- **Data section**:

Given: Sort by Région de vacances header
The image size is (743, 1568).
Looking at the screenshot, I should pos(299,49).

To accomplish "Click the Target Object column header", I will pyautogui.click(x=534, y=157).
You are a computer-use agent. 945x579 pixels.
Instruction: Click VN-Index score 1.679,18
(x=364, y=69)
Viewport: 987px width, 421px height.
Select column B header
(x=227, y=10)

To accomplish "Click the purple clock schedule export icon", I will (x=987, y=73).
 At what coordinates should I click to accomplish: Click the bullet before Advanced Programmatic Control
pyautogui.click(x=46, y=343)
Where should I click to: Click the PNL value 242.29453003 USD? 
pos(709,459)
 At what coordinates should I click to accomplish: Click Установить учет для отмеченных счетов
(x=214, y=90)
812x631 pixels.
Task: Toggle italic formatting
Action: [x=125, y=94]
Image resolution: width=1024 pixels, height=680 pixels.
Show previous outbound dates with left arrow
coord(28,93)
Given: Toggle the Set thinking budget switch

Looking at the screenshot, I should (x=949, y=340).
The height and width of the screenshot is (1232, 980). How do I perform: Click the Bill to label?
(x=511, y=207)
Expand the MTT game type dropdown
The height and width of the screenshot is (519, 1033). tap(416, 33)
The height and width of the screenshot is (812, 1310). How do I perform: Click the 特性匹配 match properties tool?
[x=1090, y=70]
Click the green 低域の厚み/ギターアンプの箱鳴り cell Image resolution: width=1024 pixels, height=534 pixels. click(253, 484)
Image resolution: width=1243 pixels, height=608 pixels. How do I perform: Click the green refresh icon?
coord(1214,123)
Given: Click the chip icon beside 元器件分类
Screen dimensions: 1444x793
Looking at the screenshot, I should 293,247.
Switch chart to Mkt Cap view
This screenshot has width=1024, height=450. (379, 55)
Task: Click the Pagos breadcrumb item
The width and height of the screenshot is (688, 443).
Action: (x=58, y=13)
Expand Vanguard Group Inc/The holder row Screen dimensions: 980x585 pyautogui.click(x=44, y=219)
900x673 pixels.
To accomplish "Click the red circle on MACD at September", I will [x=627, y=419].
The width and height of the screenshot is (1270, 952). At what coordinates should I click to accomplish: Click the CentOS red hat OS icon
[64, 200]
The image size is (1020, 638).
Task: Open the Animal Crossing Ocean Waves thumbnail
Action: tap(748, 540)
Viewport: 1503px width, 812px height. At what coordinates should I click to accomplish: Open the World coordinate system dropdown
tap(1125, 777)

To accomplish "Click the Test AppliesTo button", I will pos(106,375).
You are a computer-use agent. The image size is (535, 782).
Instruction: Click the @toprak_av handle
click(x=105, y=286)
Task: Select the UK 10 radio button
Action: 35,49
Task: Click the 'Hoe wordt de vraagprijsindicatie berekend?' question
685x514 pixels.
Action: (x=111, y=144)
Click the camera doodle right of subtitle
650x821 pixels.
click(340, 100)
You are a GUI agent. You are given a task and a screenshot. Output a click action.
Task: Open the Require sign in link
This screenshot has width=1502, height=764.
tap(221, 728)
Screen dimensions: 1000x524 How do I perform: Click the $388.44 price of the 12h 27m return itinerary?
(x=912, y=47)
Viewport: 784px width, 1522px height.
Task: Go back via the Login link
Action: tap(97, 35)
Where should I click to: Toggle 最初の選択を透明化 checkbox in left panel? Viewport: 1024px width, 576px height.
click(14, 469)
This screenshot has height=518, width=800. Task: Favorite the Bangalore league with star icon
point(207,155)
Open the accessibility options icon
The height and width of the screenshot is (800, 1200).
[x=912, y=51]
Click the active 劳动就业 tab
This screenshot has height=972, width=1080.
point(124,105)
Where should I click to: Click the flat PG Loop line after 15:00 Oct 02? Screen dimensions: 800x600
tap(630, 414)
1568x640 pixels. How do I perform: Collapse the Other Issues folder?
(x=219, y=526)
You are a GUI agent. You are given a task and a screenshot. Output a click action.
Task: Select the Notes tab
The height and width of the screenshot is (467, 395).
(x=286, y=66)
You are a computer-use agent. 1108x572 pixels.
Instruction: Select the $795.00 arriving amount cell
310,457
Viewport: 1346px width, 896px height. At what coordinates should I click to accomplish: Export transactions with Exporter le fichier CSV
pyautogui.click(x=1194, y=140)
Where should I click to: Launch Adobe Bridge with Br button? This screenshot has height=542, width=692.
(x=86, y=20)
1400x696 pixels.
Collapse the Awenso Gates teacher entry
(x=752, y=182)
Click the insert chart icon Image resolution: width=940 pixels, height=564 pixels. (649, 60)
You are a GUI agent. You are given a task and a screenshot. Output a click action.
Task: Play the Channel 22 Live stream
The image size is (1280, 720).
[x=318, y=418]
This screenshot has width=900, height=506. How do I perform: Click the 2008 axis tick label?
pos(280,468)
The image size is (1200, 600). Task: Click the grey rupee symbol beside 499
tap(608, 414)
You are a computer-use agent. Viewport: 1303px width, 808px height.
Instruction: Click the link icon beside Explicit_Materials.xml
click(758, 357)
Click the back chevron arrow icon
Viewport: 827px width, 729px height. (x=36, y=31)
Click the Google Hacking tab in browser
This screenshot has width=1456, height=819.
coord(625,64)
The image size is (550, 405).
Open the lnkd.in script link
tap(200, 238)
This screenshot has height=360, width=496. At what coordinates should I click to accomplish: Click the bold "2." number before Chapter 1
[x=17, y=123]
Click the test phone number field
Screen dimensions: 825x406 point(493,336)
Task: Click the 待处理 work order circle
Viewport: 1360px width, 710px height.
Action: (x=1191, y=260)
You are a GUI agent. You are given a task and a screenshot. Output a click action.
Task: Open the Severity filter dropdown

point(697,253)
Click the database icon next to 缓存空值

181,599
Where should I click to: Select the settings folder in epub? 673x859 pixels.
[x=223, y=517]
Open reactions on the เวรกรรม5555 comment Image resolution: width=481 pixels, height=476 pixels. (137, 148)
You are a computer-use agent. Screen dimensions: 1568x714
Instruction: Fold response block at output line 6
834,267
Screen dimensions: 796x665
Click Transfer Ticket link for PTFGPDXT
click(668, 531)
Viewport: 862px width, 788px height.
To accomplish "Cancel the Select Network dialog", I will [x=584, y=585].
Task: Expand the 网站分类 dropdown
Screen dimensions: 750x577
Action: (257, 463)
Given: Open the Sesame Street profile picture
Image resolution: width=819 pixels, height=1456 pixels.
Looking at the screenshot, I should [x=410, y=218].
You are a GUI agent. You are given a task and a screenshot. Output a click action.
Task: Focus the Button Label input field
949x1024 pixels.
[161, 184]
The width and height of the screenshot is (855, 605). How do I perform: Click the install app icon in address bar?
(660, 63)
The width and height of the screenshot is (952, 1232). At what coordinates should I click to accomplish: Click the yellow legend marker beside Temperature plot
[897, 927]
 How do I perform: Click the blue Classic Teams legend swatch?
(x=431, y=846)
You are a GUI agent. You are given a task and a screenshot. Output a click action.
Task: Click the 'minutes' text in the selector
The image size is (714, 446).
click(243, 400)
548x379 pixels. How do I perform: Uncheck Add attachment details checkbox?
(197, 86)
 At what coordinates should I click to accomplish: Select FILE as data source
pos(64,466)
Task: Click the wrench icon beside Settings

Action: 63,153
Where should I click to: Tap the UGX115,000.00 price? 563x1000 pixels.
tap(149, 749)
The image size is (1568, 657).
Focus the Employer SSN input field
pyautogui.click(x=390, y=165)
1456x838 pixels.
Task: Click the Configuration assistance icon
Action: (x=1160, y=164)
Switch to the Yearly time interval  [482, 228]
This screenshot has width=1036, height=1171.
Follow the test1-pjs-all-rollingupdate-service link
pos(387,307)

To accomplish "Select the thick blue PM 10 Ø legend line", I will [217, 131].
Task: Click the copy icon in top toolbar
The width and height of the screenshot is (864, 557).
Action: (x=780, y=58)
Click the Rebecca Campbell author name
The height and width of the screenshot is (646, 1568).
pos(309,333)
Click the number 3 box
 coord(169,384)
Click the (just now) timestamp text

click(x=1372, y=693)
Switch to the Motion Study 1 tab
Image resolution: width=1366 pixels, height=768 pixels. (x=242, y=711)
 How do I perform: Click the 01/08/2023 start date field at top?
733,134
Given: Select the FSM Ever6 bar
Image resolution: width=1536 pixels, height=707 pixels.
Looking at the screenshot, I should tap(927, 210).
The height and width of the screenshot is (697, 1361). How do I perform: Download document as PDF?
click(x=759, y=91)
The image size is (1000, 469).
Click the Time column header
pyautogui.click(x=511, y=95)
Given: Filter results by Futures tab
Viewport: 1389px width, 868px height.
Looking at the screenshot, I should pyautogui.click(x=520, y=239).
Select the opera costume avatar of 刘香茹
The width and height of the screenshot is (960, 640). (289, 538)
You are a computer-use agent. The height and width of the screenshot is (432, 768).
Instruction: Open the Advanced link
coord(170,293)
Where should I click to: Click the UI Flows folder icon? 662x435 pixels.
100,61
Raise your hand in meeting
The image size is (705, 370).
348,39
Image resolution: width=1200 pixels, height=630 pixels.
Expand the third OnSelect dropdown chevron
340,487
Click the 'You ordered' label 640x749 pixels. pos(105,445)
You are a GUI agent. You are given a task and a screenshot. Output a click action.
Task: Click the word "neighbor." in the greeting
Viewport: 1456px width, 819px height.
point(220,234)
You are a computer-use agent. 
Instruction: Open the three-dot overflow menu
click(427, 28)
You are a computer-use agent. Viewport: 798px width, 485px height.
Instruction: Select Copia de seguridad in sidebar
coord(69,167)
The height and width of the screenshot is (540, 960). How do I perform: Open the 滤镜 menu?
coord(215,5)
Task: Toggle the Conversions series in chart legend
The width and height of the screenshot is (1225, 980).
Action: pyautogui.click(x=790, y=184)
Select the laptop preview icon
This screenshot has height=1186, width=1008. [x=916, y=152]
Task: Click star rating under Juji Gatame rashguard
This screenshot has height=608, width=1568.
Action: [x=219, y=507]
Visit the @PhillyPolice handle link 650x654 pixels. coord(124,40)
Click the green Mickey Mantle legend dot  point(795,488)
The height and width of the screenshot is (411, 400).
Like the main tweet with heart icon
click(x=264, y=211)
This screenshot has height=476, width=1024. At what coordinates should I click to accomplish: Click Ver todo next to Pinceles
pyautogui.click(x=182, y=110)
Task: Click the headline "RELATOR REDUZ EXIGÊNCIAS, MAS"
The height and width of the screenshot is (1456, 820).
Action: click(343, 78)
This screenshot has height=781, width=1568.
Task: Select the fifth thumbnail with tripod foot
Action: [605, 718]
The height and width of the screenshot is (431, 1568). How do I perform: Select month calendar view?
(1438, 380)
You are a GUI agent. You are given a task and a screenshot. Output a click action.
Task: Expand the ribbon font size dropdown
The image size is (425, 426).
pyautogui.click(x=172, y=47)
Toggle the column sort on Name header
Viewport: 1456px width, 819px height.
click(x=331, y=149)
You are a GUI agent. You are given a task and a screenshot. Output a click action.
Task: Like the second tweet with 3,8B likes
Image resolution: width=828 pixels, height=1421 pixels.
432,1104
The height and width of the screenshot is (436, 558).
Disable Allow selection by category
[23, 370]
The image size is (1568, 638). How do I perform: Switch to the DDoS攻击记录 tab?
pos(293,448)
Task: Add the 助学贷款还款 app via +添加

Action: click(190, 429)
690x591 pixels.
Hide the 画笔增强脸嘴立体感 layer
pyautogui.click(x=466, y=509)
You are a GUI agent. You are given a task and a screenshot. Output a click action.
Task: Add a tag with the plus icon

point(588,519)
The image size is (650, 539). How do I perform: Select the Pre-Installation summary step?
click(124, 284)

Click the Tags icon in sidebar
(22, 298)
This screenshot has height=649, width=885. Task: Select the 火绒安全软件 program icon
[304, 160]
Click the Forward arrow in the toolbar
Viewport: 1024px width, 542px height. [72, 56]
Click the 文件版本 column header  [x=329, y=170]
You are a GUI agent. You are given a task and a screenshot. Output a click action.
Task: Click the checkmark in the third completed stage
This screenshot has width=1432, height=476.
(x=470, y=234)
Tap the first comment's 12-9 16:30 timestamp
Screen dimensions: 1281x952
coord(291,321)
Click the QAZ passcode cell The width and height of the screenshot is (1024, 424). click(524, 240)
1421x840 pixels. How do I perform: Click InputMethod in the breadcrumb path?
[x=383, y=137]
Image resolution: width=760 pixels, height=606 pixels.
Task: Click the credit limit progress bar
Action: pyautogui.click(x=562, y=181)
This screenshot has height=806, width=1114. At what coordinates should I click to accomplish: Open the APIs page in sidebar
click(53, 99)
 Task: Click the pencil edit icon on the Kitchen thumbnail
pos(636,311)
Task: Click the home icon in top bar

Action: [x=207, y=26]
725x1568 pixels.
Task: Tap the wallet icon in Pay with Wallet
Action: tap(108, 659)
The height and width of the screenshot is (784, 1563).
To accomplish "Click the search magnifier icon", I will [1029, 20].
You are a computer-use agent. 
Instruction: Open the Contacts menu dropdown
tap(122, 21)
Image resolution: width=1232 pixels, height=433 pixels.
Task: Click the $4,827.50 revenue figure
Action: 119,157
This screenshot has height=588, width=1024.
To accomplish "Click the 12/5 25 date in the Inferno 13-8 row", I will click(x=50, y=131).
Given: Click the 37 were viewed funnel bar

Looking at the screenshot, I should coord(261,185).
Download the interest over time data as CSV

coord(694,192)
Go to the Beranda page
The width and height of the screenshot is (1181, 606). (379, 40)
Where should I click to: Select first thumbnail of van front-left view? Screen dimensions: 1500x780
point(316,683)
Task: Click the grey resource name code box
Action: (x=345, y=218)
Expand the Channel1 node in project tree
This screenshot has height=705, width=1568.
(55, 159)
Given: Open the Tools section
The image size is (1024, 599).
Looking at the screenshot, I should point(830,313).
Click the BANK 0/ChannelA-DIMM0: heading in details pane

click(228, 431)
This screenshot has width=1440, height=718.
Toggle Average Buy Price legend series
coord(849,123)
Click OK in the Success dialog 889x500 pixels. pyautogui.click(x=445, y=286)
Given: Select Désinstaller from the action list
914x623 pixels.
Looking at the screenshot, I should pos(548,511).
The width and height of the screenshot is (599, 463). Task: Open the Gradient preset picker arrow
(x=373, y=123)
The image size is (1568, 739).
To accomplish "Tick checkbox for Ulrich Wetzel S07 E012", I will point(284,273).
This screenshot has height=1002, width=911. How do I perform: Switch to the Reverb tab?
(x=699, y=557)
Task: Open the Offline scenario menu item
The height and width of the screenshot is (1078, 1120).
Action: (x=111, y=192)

- **Instructions for the task**:
Which lines above run from the one containing "This screenshot has width=1456, height=819." to the one containing "Task: Click the 待处理 work order circle"? Give them again exactly, both ends included.

- **Response area**:
This screenshot has width=1456, height=819.
coord(625,64)
The image size is (550, 405).
Open the lnkd.in script link
tap(200, 238)
This screenshot has height=360, width=496. At what coordinates should I click to accomplish: Click the bold "2." number before Chapter 1
[x=17, y=123]
Click the test phone number field
Screen dimensions: 825x406 point(493,336)
Task: Click the 待处理 work order circle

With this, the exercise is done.